Handles loading and validating user configuration:

  • Configuration file: ~/.config/kiosque/kiosque.conf (or $XDG_CONFIG_HOME)
  • Format: INI file with website credentials and API tokens
  • Validation: Pydantic models ensure data integrity
  • WebsiteCredentials - Username/password pairs
  • RaindropConfig - API token validation
  • Access: config_dict dictionary maps URLs to credentials
from kiosque.core.config import config_dict, configuration_file

credentials = config_dict.get("https://www.lemonde.fr/")
# Returns: {"username": "...", "password": "..."}

website.py - Base Website Class

Abstract base class for all website scrapers:

Key Components:

  1. Class Attributes:
  2. base_url: Website home URL (required)
  3. login_url: Authentication endpoint (optional)
  4. alias: List of short names for CLI (optional)
  5. clean_nodes: HTML elements to remove (optional)
  6. clean_attributes: Elements to strip attributes from (optional)
  7. header_entries: Custom HTTP headers (optional)

  8. Core Methods:

  9. instance(url) - Factory method, returns appropriate Website subclass
  10. bs4(url) - Fetch URL and return BeautifulSoup object
  11. login() - Authenticate with website
  12. article(url) - Extract article HTML element
  13. clean(article) - Remove unwanted elements
  14. full_text(url) - Convert article to Markdown
  15. save(url, filename) - Download article to file

  16. Performance Features:

  17. Module caching: Website implementations discovered once, cached
  18. Connection pooling: Shared HTTP client across requests
  19. Retry logic: Automatic retry with backoff for network failures
from kiosque.core.website import Website

# Get website-specific scraper
website = Website.instance("https://www.lemonde.fr/article")

# Extract article as Markdown
markdown = website.full_text("https://www.lemonde.fr/article")
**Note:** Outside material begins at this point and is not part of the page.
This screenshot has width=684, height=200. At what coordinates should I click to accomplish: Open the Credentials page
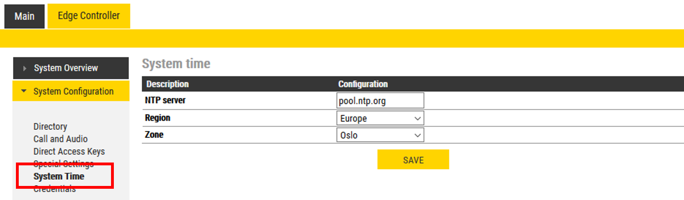(54, 189)
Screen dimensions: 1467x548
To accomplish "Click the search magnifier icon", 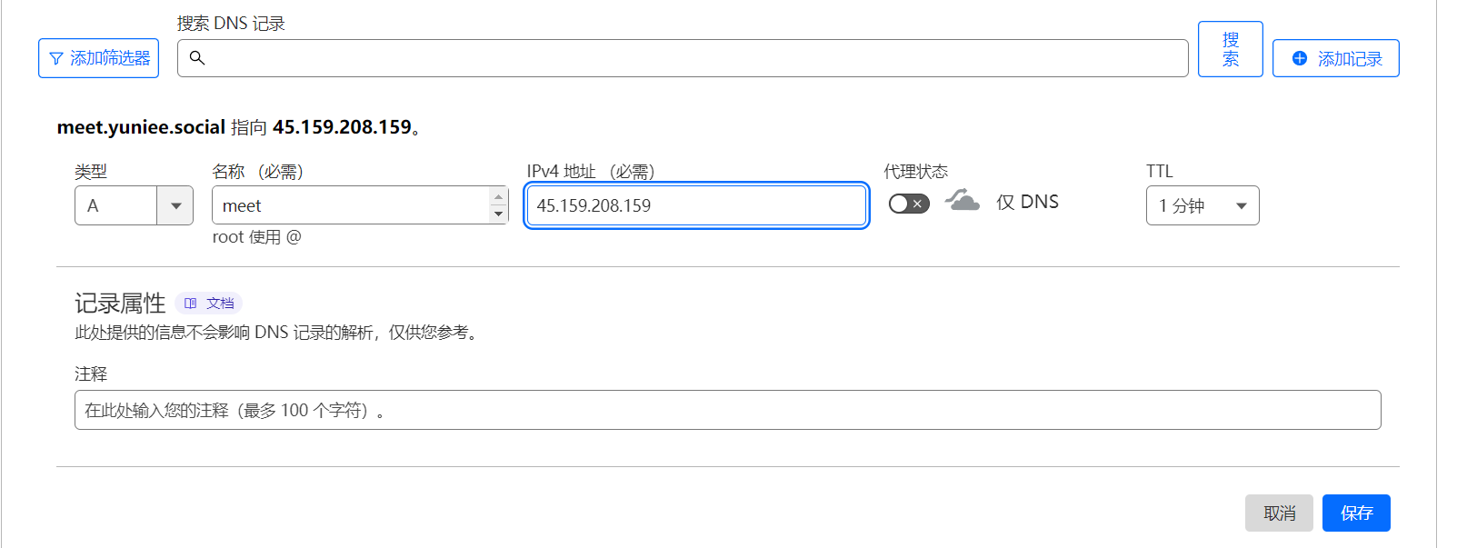I will pyautogui.click(x=196, y=58).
Website Layer (kiosque/website/)

Each file implements a website-specific scraper by subclassing Website:

Implementation Pattern:

from typing import ClassVar
from ..core.website import Website

class ExampleSite(Website):
    base_url = "https://example.com/"
    login_url = "https://example.com/login"  # If auth required

    # Optional: CSS selectors to remove
    clean_nodes: ClassVar = [
        "figure",
        ("div", {"class": "advertisement"}),
    ]

    # Optional: Elements to strip attributes from
    clean_attributes: ClassVar = ["h2", "blockquote"]

    # Optional: Custom login flow
    @property
    def login_dict(self):
        return {
            "username": self.credentials["username"],
            "password": self.credentials["password"],
        }

    # Required: Extract article content
    def article(self, url):
        soup = self.bs4(url)
        return soup.find("article", class_="main-content")

    # Optional: Additional cleanup
    def clean(self, article):
        article = super().clean(article)
        # Custom transformations
        return article

Key Customization Points:

  1. login_dict property: Custom authentication payload
  2. article(url) method: Locate article content in page
  3. clean(article) method: Website-specific HTML cleanup
  4. Class attributes: Declarative cleanup rules

API Layer (kiosque/api/)

raindrop.py - Raindrop.io Integration

Fetches and manages bookmarks from Raindrop.io:

  • Authentication: API token from config
  • Data models: Pydantic models for type safety
  • RaindropTag - Bookmark tags
  • RaindropItem - Individual bookmark
  • Operations:
  • retrieve() - Fetch all unsorted bookmarks
  • async_retrieve() - Async bookmark fetching
  • action(item_id, action) - Archive/delete bookmarks
from kiosque.api.raindrop import Raindrop, RaindropItem

raindrop = Raindrop(token="your_token")
items = raindrop.retrieve()  # List[RaindropItem]

for item in items:
    print(f"{item.title}: {item.link}")

TUI Layer (kiosque/tui/)

tui.py - Terminal User Interface

Interactive bookmark browser built with Textual:

Components:

  1. RaindropTUI (Main App):
  2. Displays bookmarks from Raindrop.io
  3. Auto-refresh every 5 minutes
  4. Keyboard-driven interface

  5. MarkdownModalScreen (Preview Modal):

  6. Shows article content in scrollable modal
  7. Syntax highlighting for Markdown
  8. Escape to close

Key Features:

  • Async bookmark fetching (non-blocking)
  • Error handling with user-friendly messages
  • Persistent state (selected item across refreshes)
  • Browser integration (open URLs externally)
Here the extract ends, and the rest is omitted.